Ecos Encuentro Familia Comboniana (III)

Enc. Familia Comboniana, 5 y 6 Abr. 2014 (49)Solo a unos días de haber concluido el encuentro general de la FAMILIA COMBONIANA en Madrid, sigo haciendo memoria y eco de las palabras y mensajes que durante esos días hemos recibido. Teniendo como objetivo: mirar al Plan misionero de Comboni, nos hemos dado a la tarea de mirarnos. Mirarnos a nosotros mismos, mirarnos unos a otros, mirar nuestro camino misionero, mirar nuestros proyectos. Me llena de alegría constatar una vez más que hoy como ayer, no hay “varitas mágicas” para la puesta en marcha y el desarrollo de un plan misionero. Son la fe, la fraternidad y la constancia en el trabajo, los que le han permitido a nuestra familia ponerse en marcha, siguiendo las huellas de nuestro fundador.
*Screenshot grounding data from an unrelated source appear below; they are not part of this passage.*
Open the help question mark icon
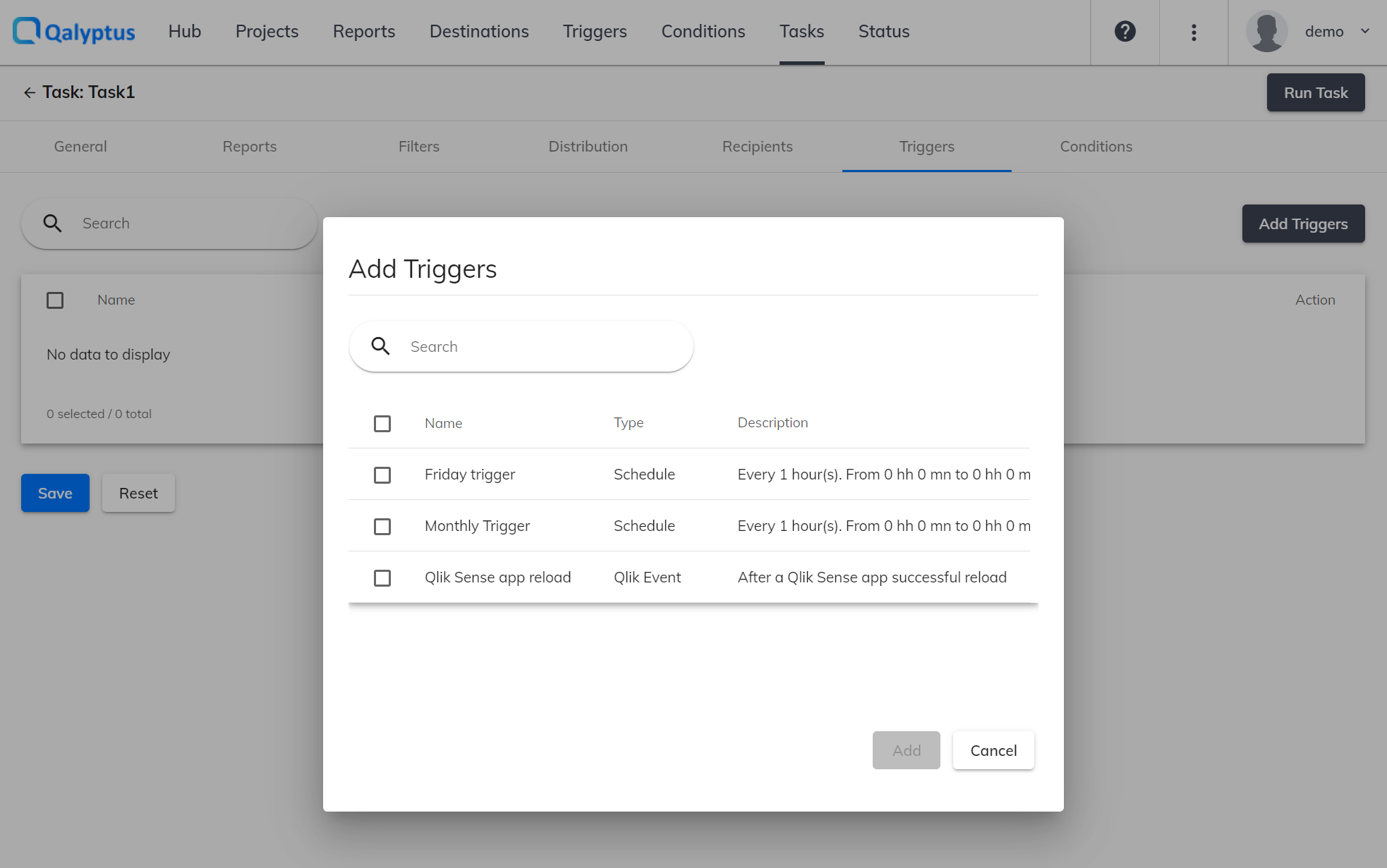The height and width of the screenshot is (868, 1387). 1125,32
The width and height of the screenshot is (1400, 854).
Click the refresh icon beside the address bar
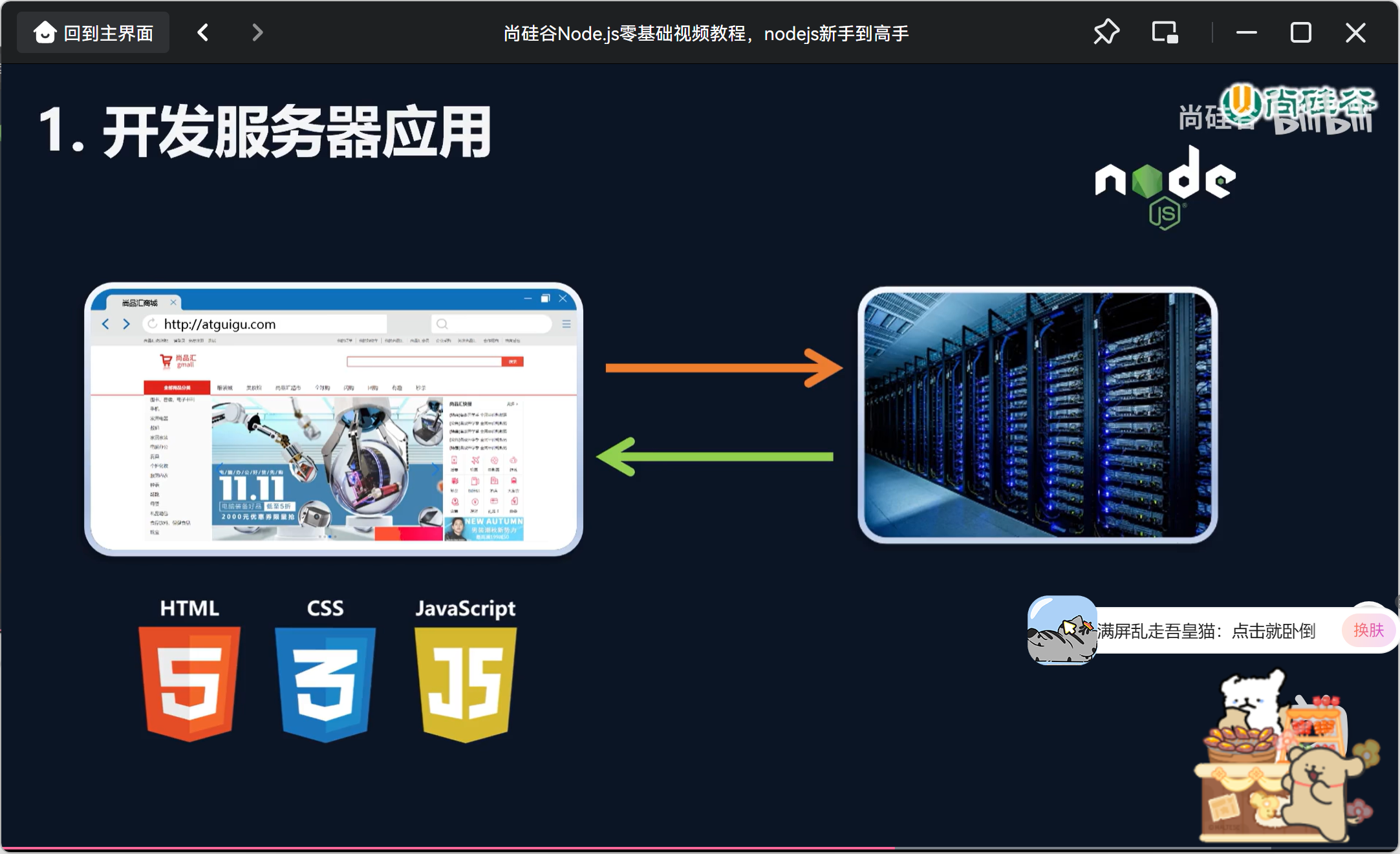pos(152,323)
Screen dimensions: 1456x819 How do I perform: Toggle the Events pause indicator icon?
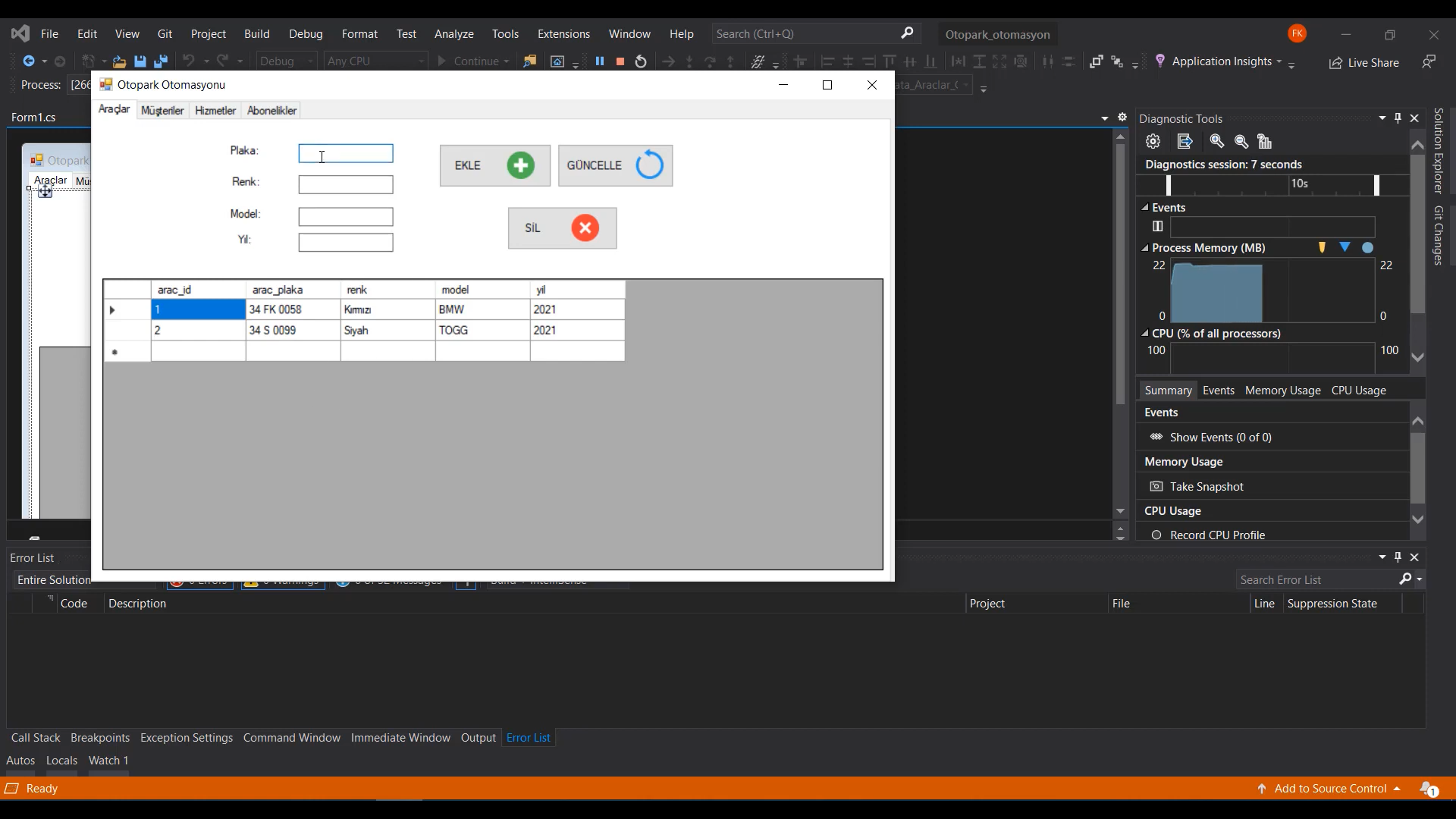pyautogui.click(x=1158, y=226)

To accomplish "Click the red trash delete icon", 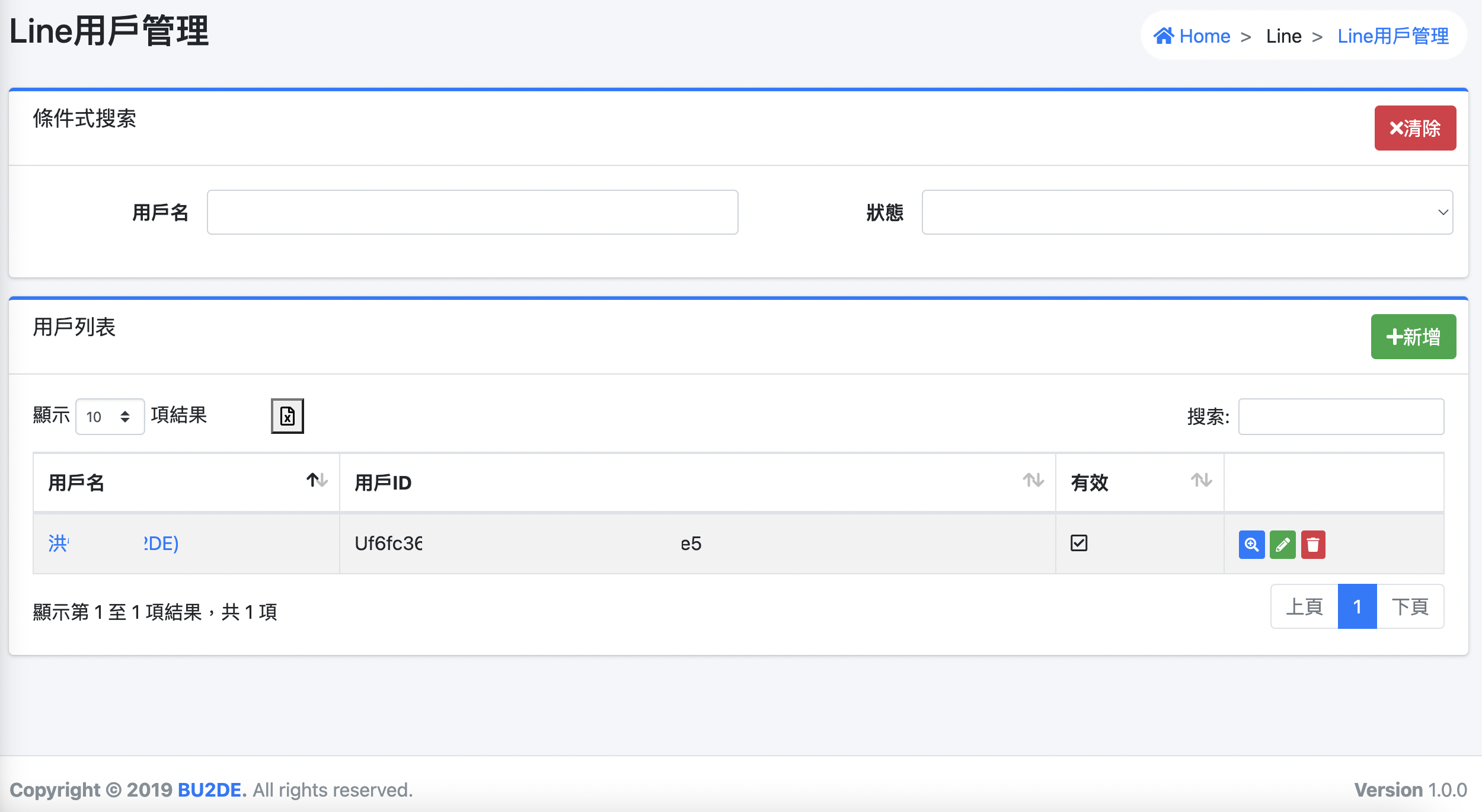I will 1313,545.
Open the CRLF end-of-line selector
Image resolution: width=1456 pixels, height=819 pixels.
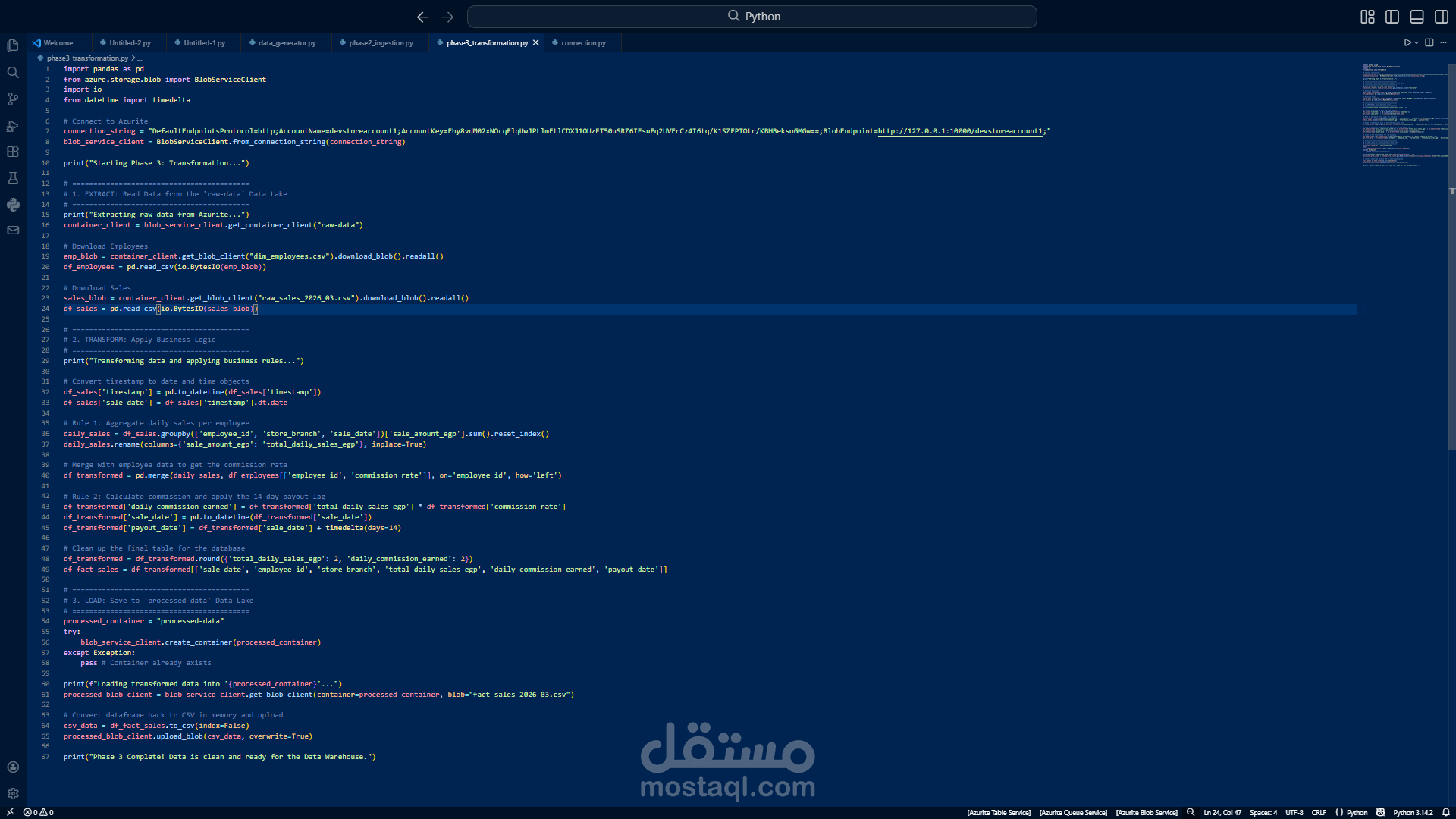coord(1319,812)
Comboni inició en nombre de Dios una obra misionera y el progreso de dicha obra, lo hemos realizado cada comboniano y comboniana (laicos o religiosos). Juntos hemos escrito una historia que nos pertenece. Dios se ha encargado de colocar a cada miembro de la familia en el lugar que le corresponde y ha querido que hoy como ayer, se siga trabajando a favor de la aplicación del plan misionero de Comboni.

Soy consciente de haber participado a un evento sin precedentes en nuestra provincia y que nos coloca a la vanguardia en el camino de una profunda y sincera colaboración en la tarea misionera de la Iglesia. Aunque no se trata de un cambio de época, si estamos de frente a una nueva perspectiva de ver nuestra misión.

Sin duda alguna, yo como todos los presentes, apreciamos la valiosa intervención de P. Joaquim Valente quien a través de sus intervenciones, nos facilitó el trabajo de la reflexión. Fue justamente en el trabajo de grupos, en donde descendimos a nuestro caminar misionero comboniano en la provincia de España. La participación en la sala de parte de muchos de los presentes nos permitió percatarnos del interés que tiene cada miembro de nuestra familia por llevar a la práctica la misión comboniana en la Iglesia la cual sigue siendo nueva y urgente.

Terminamos nuestra asamblea con un buen sabor de boca pero sobre todo con el deseo de seguir dando pasos que nos permitan mirar con esperanza el futuro de nuestra misión. Hemos constatado que en todos está latente el deseo de continuar nuestra peregrinación misionera a favor de los mas pobres y abandonados: legado de Comboni.